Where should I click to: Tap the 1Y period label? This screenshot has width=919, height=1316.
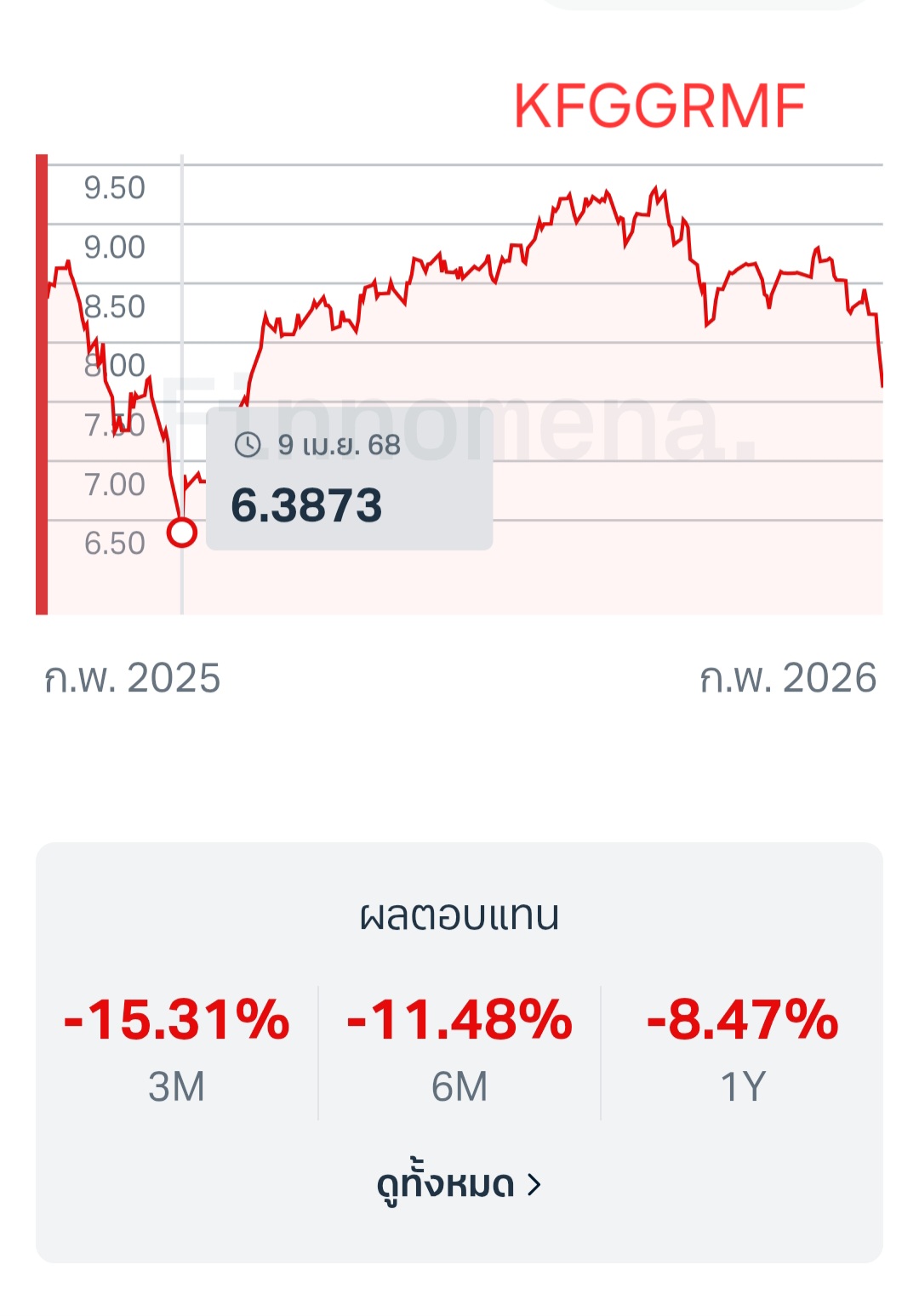click(743, 1086)
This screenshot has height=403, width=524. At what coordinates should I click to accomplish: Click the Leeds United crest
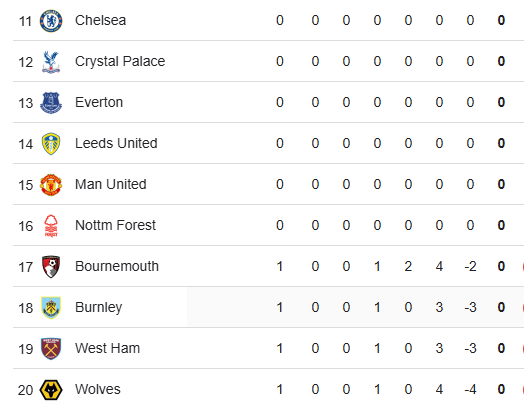click(x=51, y=144)
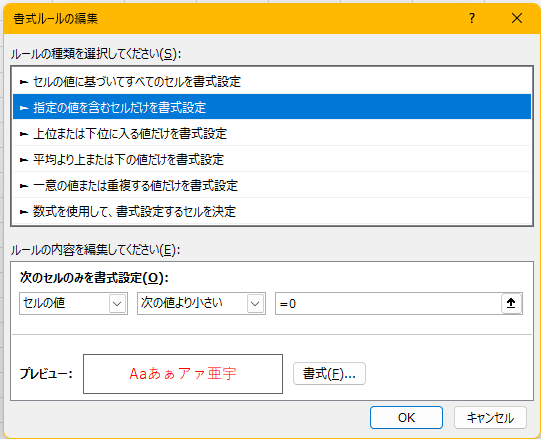The image size is (541, 439).
Task: Select 一意の値または重複する値だけを書式設定 rule
Action: coord(272,185)
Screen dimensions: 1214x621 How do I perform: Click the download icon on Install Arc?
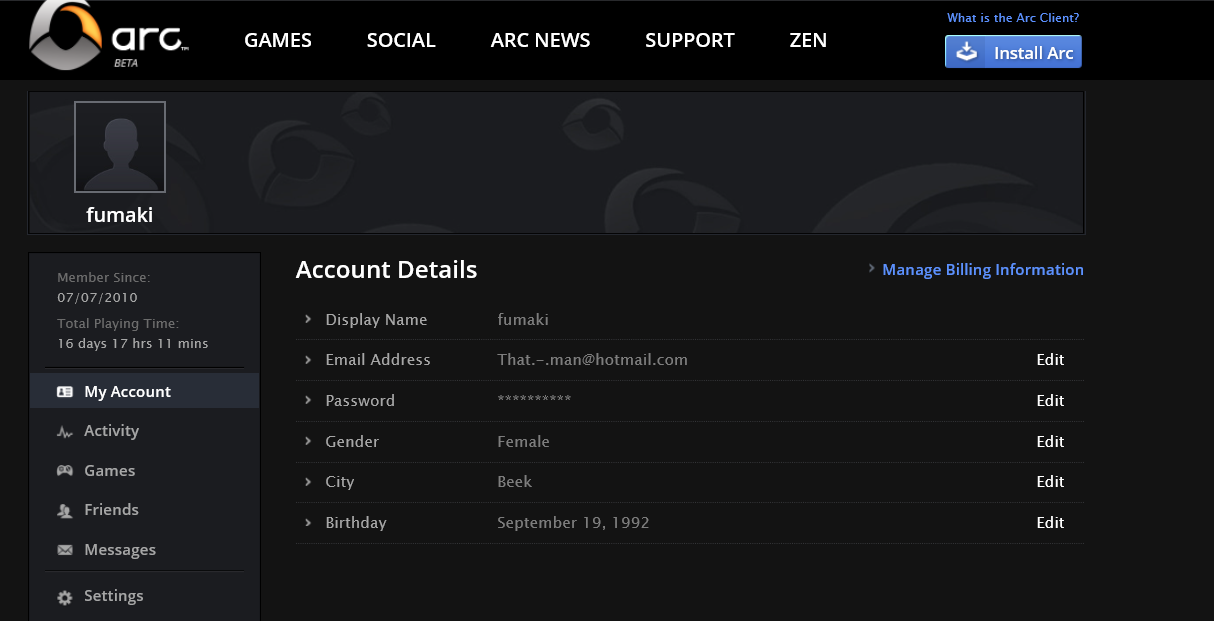click(967, 52)
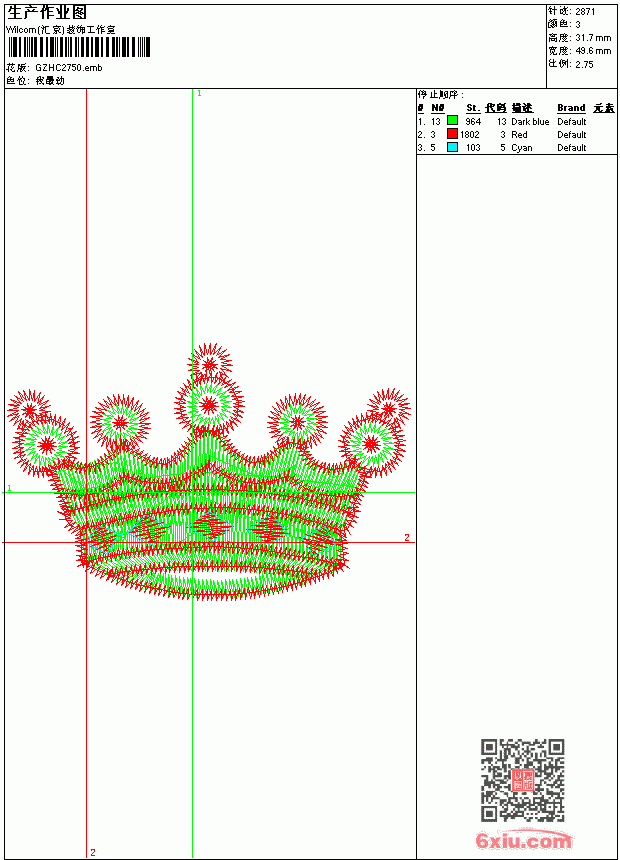The image size is (620, 860).
Task: Click the cyan thread color swatch
Action: 452,147
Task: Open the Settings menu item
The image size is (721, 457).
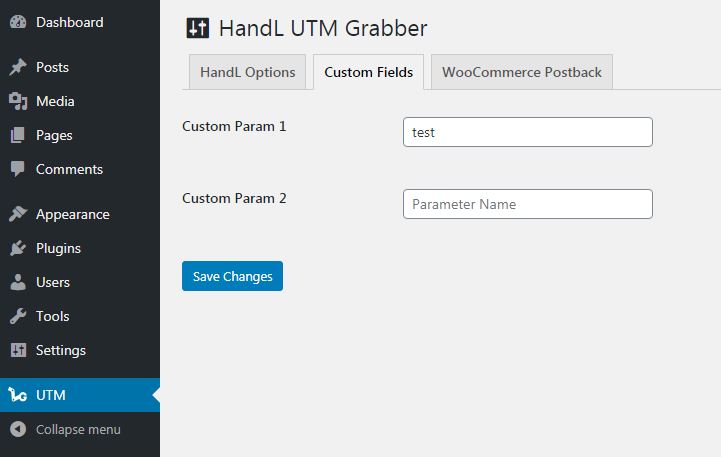Action: pos(61,350)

━━━━━━━━━━━━━━━━

* What you need to do
An exact reproduction of the data is required, with pictures excluded.

* Result
Where should I click to: Tap the 1Y period label? This screenshot has width=919, height=1316.
click(743, 1086)
This screenshot has height=403, width=524. At what coordinates should I click to accomplish: Click the Leeds United crest
click(x=51, y=144)
The image size is (541, 439).
Task: Select 一意の値または重複する値だけを書式設定 rule
Action: coord(272,185)
Screen dimensions: 1214x621 How do I perform: Click the download icon on Install Arc?
click(967, 52)
The image size is (620, 860).
Task: Click the cyan thread color swatch
Action: 452,147
Task: Open the Settings menu item
The image size is (721, 457).
Action: pos(61,350)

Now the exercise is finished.